I watched the television show Fleabag recently (an excellent mix of funny, poignant and wrenching) and was struck by a scene in which a feminist speaker asks her audience, “Would you give up five years of your life to have the perfect body?” The protagonist and her sister raise their hands, but no one else does. We, the television viewing audience, are invited to think the sisters are shallow. We woke viewers understand that life is more important than having the perfect body, as much as we may complain about the latter.
This fable of Jean de La Fontaine’s came to mind.
A wretched man called out for death to save him every day.
The melancholy man said : O Death! How beautiful you are to me. Come quickly. Come end my cruel fortune.
Death thought that in coming she was obliging the man. She knocked at the door. Entered. Showed herself.
The man cried out: What do I see? Take this object away. It’s so hideous. I’m filled with horror and fright just looking at it! Stay back, oh Death! Oh Death, go away!
Maecenas was a gallant man (and close advisor of the first Roman Emperor, Caesar Augustus).

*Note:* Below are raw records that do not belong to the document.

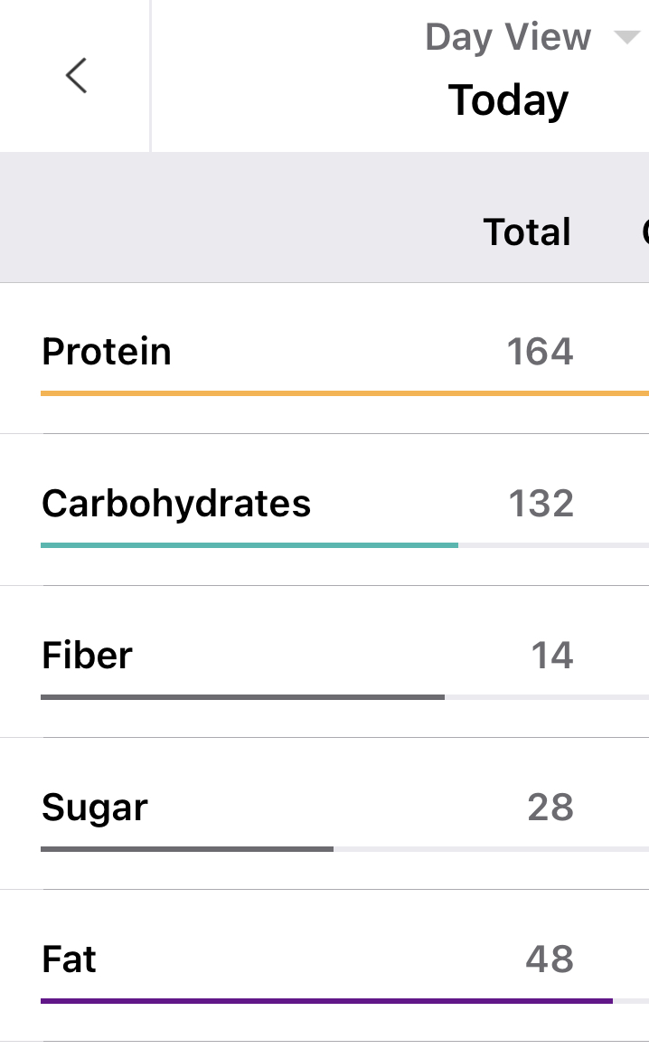Tap the gray Fiber progress bar

(242, 697)
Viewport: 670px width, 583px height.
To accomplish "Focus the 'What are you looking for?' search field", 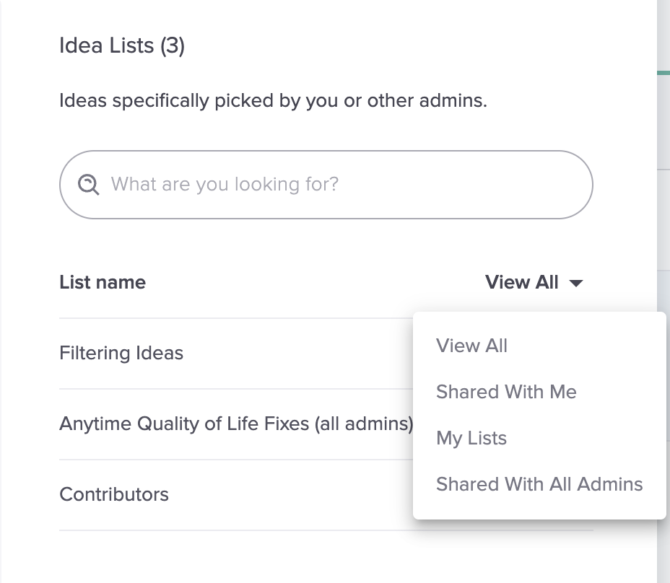I will 326,185.
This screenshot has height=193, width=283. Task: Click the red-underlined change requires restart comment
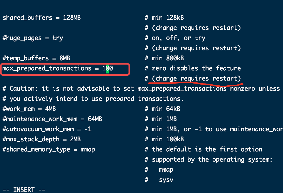tap(193, 79)
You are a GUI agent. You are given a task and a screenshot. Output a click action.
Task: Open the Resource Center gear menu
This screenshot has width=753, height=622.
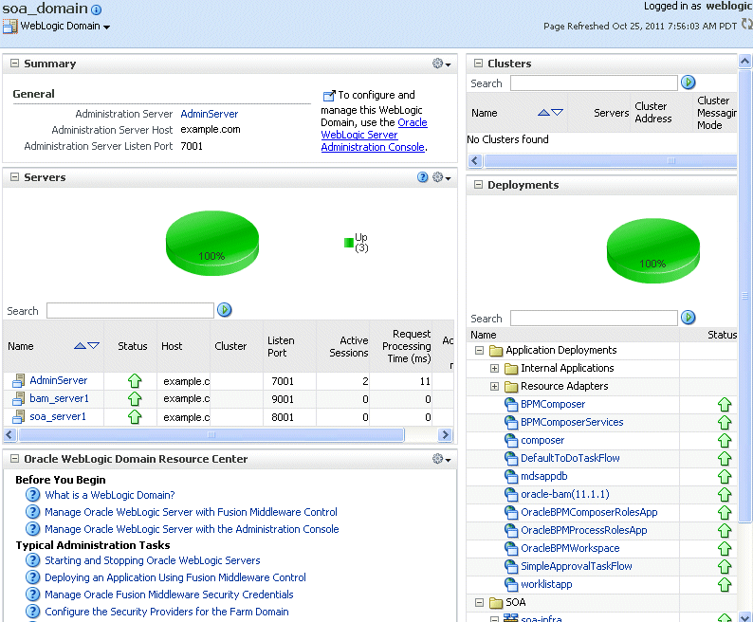coord(441,459)
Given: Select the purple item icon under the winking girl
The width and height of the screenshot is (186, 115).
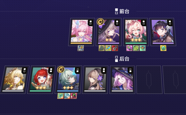Looking at the screenshot, I should pos(129,48).
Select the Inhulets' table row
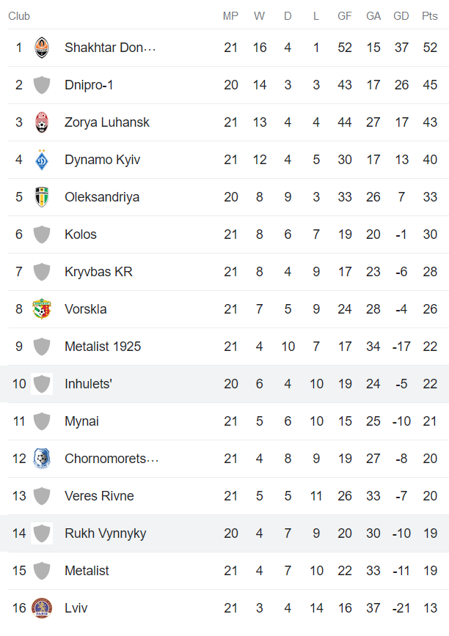Screen dimensions: 449x636 [225, 384]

He once said: Even if I’m impotent, legless, gouty or armless, so long as I’m alive, that’s enough. I’m more than happy.
Never come, oh Death! is what we all want to say to you.
I don’t want to die anytime soon. Dying scares the crap out of me. But I also don’t want to be so unhappy I’m counting the days until I escape my cruel fortune. That is, until Death actually comes knocking, and then I decide that my unhappy situation isn’t so bad after all. Is quantity of life really more important than quality of life? Or does Maecenas (and La Fontaine) have it wrong?
When my father was dying, he made the decision to stop radiation treatments. He chose quality of life. I will never know if he shortened his life. It doesn’t matter. There’s no doubt he was happier in his last months than he would have been, sickened by radiation.
Society’s obsession with women’s bodies may seem like a small matter compared to cancer, but the amount of psychological (and physical) pain that women subject themselves to in the pursuit of the perfect body is significant and material. The question the fake television feminist asked is provocative. If someone asked me whether I’d be willing to give up five years of my life to have the perfect body, I’m not sure how I would answer. Before I made the decision as to whether or not to raise my hand, I want to better understand the parameters of the thought experiment.
Would I think I had the perfect body? Or would I still be unhappy with my body, even though it was perfect? Whether or not I actually have the perfect body is irrelevant, if I’m still wasting time obsessing about my figure.
We all know way too many people (perhaps even our own selves), who spend a lot of time feeling not-beautiful-enough or not-thin-enough or whatever other negative feelings we can have about our bodies. There’s currently a media trend called “thinspo” (short for “thinspiration), which is supposed to inspire women to be thinner. I question the use of “inspire” in that terminology.
I was not inspired the first time someone alerted me to the “thigh gap” aspiration. I was with a fellow woman lawyer. We were wearing shortish skirts, walking across a plaza surrounded by tall, glass office buildings. She made a comment about my thigh gap. I didn’t know what she was talking about, so we stopped to look at our reflections in the glass. She pointed out that even if I stood with my feet together, my legs didn’t touch at the top (or at least not up to the point where my skirt intervened).
As if the list of body matters I needed to watch out for hadn’t been long enough, I got to add thigh gap to the many possible concerns (if it’s on your body shaming list, here’s an insightful article from the Feminist Philosophy Quarterly, Anatomy of The Thigh Gap). That afternoon looking at my reflection in the office building glass was more than 25 years ago. If I’m honest, I’ve spent at least one week (cumulatively) a year since then actively unhappy with some aspect of my figure. That’s almost 6 months. That’s a very conservative estimate. I’m not the only woman racking up these statistics.
Though I do not feel so wretched as to call out for death, the Fleabag question made me wonder—how many years would I give to never think about the thigh gap or any other inadequacies in my appearance?
Sure, you might say that learning to deal with our imperfections makes us stronger and better equipped to deal with life. But even that phrasing is flawed. Imperfection implies the existence of perfection. There’s no such thing. More. The pursuit of perfection is to chase after disappointment. Life already serves up oversized helpings of disappointment to most of us. We don’t need to proactively find more sources of unhappiness.
Thinspo is not inspiring. It’s a barbaric assault on my psyche. It’s a waste of life.
Here’s the good news. We don’t have to give up years of our life for the good fortune of thinking we have the perfect body. What we think is (and has always been) up to us. Let’s not wait for Death to arrive on our doorstep to appreciate life. We fear Death’s hideous features, because we want more time. We want more time, because we have wasted so much time on unhappiness. Banish the thigh gap. Add years to life.
Death will come, whether we call her or not. In the meantime, bask in, gorge on and revel in all the beauty life offers, including our own.